» **Source records**
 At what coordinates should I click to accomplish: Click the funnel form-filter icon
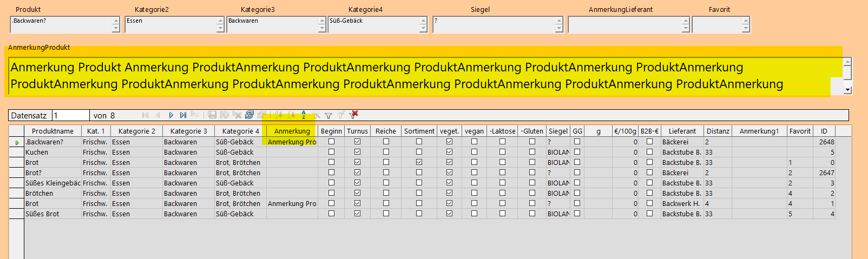point(328,115)
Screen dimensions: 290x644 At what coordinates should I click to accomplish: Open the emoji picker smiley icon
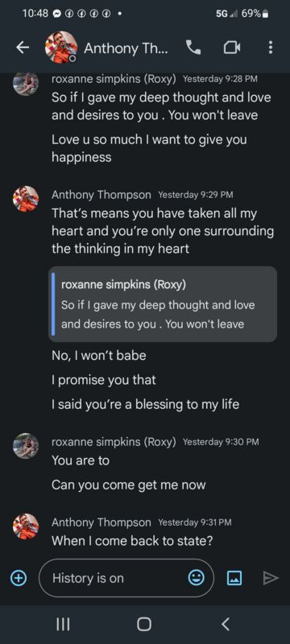pos(197,578)
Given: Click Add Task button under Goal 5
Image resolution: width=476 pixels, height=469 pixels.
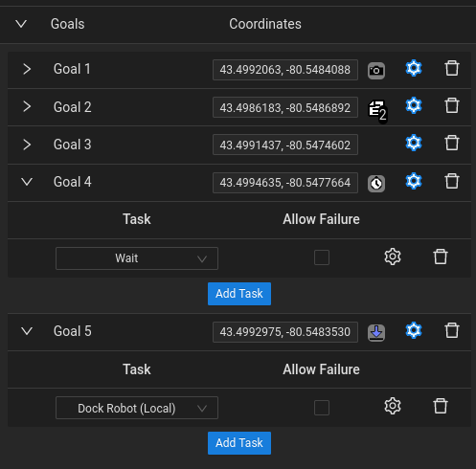Looking at the screenshot, I should (239, 443).
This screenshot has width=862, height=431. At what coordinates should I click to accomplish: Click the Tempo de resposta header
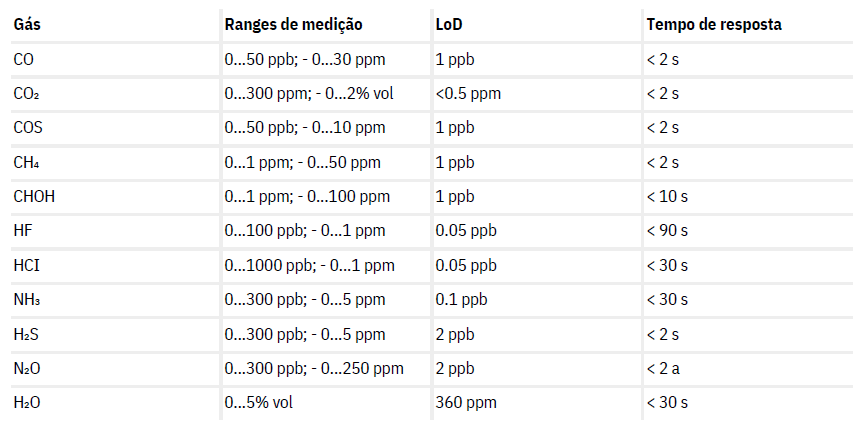(x=714, y=24)
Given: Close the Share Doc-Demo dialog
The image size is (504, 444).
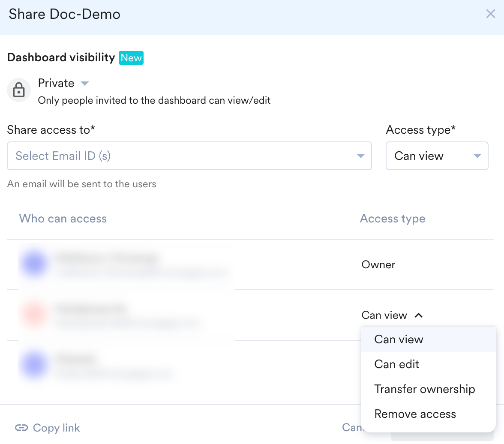Looking at the screenshot, I should (x=490, y=14).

» **Description of the task**
Would you print the material exactly once more, without any of its pictures?

» **Result**
 At what coordinates should I click to accomplish: Click the funnel form-filter icon
point(328,115)
Screen dimensions: 290x644 At what coordinates should I click to accomplish: Open the emoji picker smiley icon
pos(197,578)
Given: Click Add Task button under Goal 5
Image resolution: width=476 pixels, height=469 pixels.
Looking at the screenshot, I should (239, 443).
This screenshot has width=862, height=431. At what coordinates should I click to accomplish: Click the Tempo de resposta header
(x=714, y=24)
Given: Close the Share Doc-Demo dialog
The image size is (504, 444).
Looking at the screenshot, I should (x=490, y=14).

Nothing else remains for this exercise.